COLONIAL
BANK, Plaintiff, No. 82
Civ. 1898 (PNL)
JUSGE: Pierre N.
Leval, U.S.D.J. {F.
Supp. 56} OPINION AND ORDER PIERRE
N. LEVAL, U.S.D.J. Plaintiff
Colonial Bank commenced this action on March 25, 1982, to enforce a judgment
rendered against defendant Martijn L. Worms by the High Court of Justice,
Queens Bench Division, Commercial Court (1981 C. No. 7741), on February 5,
1982, for the sum of $541,331.63 together with interest from the date of judgment
at the rate {F. Supp. 57} of 15% per annum. Defendant alleges that the
judgment should not be enforced because the procedure followed by the English
court was so unfair to defendant as to amount to a denial of due process and
because the English court was a seriously inconvenient forum for trial of the
action. Plaintiff
moves for summary judgment and defendant moves for leave to amend his answer to
assert as a third affirmative defense that the judgment should not be enforced
because it is based upon a contract entered into by plaintiff in violation of
the Trading With the Enemy Act, 50 U.S.C. App. § 1, et seq., and the Rules and
Regulations promulgated thereunder. For the reasons set forth below,
defendants motion is granted and plaintiff‘s motion will be granted unless
defendant submits sufficient evidence by October 22, 1982 to raise a
substantial question of fact as to the viability of his third affirmative
defense. Facts
and Allegations Colonial
Bank entered into a loan agreement with Global Navigation Corporation
(Global) and Mutiny Shipping Corporation (Mutiny) in November, 1979. In
connection with the loan agreement, the Bank entered into a mortgage agreement
and a deed of assignment with one or more of the companies. It also entered into
an agreement with Worms, pursuant to which Worms agreed personally to guarantee
payment of the loan. The
personal guarantee provides that it is governed by the laws of England and
that, in the event it becomes necessary for the Bank to initiate legal proceedings
against Worms, the Bank could do so in the courts of England. The guarantee
further provides that Worms will instruct lawyers to accept service of legal
proceedings in [England] . . . and will not contest the validity of such
proceedings so far as the court or courts involved is concerned. The companies
agreed to similar provisions in each of the other agreements.1 Worms
is a Dutch national and in November, 1979, lived in London, England. He now
resides in New York. Global and Mutiny are each Liberian corporations. Colonial
Bank is a Connecticut corporation and maintains an office in London. The
negotiations leading to the execution of the agreements were conducted on the
part of the Bank from its London office and the agreements were executed in
London.

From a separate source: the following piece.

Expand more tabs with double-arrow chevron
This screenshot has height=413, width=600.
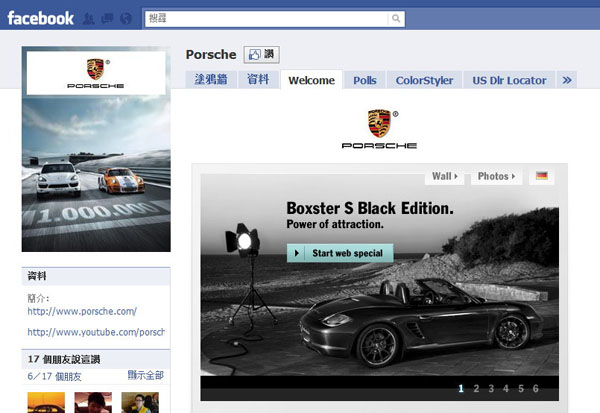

After
making certain payments on the loan, Global defaulted. Colonial Bank then
demanded that Worms make payment of the outstanding balance. Upon Worms
failure to do so, the Bank commenced the English action in accordance with the
terms of the personal guarantee by service of process on Worms‘ designated
agent. On October 29, 1981, Worms solicitors acknowledged service on their
client‘s behalf. They later caused a summons to be issued, seeking to have the
action stayed pending the determination of a separate foreclosure action
brought by the Bank in the Cayman Islands against Global and a ship, Ulysses
I, that was subject to the mortgage agreement. Worms solicitors also sought
and obtained an extension of time in which to answer. The
solicitors frequently complained in written and telegraphic communications with
Worms that they would be unable to continue to represent him unless they
received his instructions and payment for services rendered. They advised Worms
that they would take no action in the case and would seek to withdraw as
counsel unless payment was received. They also warned Worms in a communication
dated January 29, 1982 that failure to answer by February 3, 1982 would result
in the entrance of a default judgment. Despite these warnings, Worms did not
pay his solicitors and did not make alternative arrangements to answer. True to
their word, the solicitors did not take any further action in the case and, on
February 1, 1982, sought an order pursuant to English rules of procedure
allowing them to withdraw as {F. Supp. 58} Worms‘ counsel.2 The court granted their request on
February 4, 1982 and entered default judgment in the amount of $541,331.63 on
February 5, 1982. At some point after February 9, 1982, Worms sent an undated telex
to the English court asking that the judgment be set aside. He did not formally
move to have the case reopened and did not appeal from the judgment. Discussion
This
is a diversity action. Accordingly, the New York Uniform Foreign Country
Money-Judgments Recognition Act, N.Y. Civ. Prac. Law and Rules §§ 5301-5309
(McKinney 1978), applies. The Act provides that a money judgment obtained in a
foreign country is conclusive between the parties and enforceable in New York
except in certain very limited circumstances. Id. § 5303.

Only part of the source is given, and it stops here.